Whereas, the legal criteria of the employment bonds include:

  • Bonds with reasonable duration, which the courts are likely to uphold and typically which do not exceed beyond 2 years.
  • The inclusion of a compensation clause is an essential part of the employment bond as it outlines the monetary penalty for breach of the bond by the employee.
  • The extent of the investment by the employer in the employee is also a significant factor in determining the enforceability of the bond.
  • Bonds that impose unreasonable restrictions on an employee’s career growth may be considered against public policy and consequently may not be enforceable.
  • No such bonds shall be enforceable that are made against the will of the employee i.e., which indicates forced labor if the same is unconscionable, it may not be valid.

These bonds must adhere to the relevant labor regulations or laws, which govern employment contracts in India.
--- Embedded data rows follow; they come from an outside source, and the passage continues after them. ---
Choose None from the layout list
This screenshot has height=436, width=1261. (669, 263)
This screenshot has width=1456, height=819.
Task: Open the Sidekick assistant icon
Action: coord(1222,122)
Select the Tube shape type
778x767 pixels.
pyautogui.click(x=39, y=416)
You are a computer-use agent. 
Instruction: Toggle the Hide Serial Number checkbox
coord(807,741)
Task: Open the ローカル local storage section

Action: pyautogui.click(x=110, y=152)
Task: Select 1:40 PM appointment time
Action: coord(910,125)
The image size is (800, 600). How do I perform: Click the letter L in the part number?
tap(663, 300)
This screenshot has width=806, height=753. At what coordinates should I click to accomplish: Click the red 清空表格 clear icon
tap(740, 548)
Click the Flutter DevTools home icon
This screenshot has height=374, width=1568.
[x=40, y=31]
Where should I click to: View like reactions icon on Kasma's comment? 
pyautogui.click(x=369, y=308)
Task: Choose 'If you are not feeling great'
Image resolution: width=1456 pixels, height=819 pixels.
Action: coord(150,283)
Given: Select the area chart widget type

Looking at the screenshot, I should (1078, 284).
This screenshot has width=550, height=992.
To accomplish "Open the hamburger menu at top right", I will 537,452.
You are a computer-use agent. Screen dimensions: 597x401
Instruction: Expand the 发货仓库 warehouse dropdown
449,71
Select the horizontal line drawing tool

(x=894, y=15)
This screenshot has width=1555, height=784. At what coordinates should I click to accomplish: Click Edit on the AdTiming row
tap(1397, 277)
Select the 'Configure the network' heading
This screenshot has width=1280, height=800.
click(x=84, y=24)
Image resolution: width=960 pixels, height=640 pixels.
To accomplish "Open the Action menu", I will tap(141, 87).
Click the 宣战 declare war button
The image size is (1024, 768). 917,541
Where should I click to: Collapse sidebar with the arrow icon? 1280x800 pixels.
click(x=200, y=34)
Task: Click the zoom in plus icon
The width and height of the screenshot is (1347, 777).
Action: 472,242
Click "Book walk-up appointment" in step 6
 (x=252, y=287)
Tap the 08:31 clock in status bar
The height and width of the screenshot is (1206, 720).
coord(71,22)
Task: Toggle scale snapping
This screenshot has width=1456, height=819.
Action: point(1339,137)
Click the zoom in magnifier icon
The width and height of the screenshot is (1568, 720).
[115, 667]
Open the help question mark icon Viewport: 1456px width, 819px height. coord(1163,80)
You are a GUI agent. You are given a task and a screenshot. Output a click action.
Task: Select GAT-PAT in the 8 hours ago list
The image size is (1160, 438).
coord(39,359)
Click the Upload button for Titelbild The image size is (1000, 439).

The validity of the employment bond can also be challenged under Article 19(1)(g) of the Constitution of India, this Fundamental right enables one to lawfully trade with freedom. The Delhi High Court, in this case, emphasized fairness and reasonableness and concluded that the bonds that are extravagant and unconscionable are invalid. Further, the court held that as the employee has completed the stipulated bond period the penalty clause could not be invoked in this case. This case underscores the balanced and reasonable bond terms. Now let us further understand the enforceability of the employment bonds, the question of whether these bonds are enforceable only on employees must have arisen in our mind at some point while going through this concept. To answer it more accurately let’s comprehend it with the help of the judgments given by various High Courts and the Supreme Court of India. In a case, the Delhi High Court held that if in a circumstance the employer tries to safeguard his [1]interest from his competitors and the employee’s right to seek employment is in question, which comes under his right to livelihood, the latter shall prevail over the interest of the employer.2 Further in another case that was heard by the Calcutta High Court, the Court upheld that Section 27 of the Indian Contract Act intends to protect employees’ rights and the contracts restricting employees’ service cannot be enforced specifically. This case reinforces a balance between the employer’s interest and employees’ rights.3
Whereas the Supreme Court, while referring to the case of Brahmaputra Tea Co. Ltd. Vs. Scarth4 decided by the Calcutta High Court held that there is nothing to prevent a court from granting a limited jurisdiction to the extent that is necessary to protect the employer’s interests where the negative stipulation is not void.

CONCLUSION

The employment bond is considered a crucial document based on the information and cases referred to in this article and its primary object is to safeguard the interest of the employer’s organization. However, it should be noted that such bonds must fulfill the legal stipulations given by the law and should contain reasonable conditions to be held the same as a valid contract. Whereas, in case of breach of bond, the employer has two remedies, firstly, he can claim compensation for damages and secondly, he can file a suit for recovery before the court of law. It should be kept in mind that such compensation payable must be just and reasonable.6 Additionally, the Delhi High Court has also addressed the issue related to post-service restrictive covenants concerning Article 19(1)(g) and Section 57 of the Special Relief Act (1963), Section 27 of the Indian Contract Act, where the court while deciding this case adopted the test of reasonableness, where the decision of this court was overturned, on appeal, by the division bench and stated that the negative covenant that goes beyond the stipulated period of the employee’s service was violative of Section 27 of the Indian Contract Act.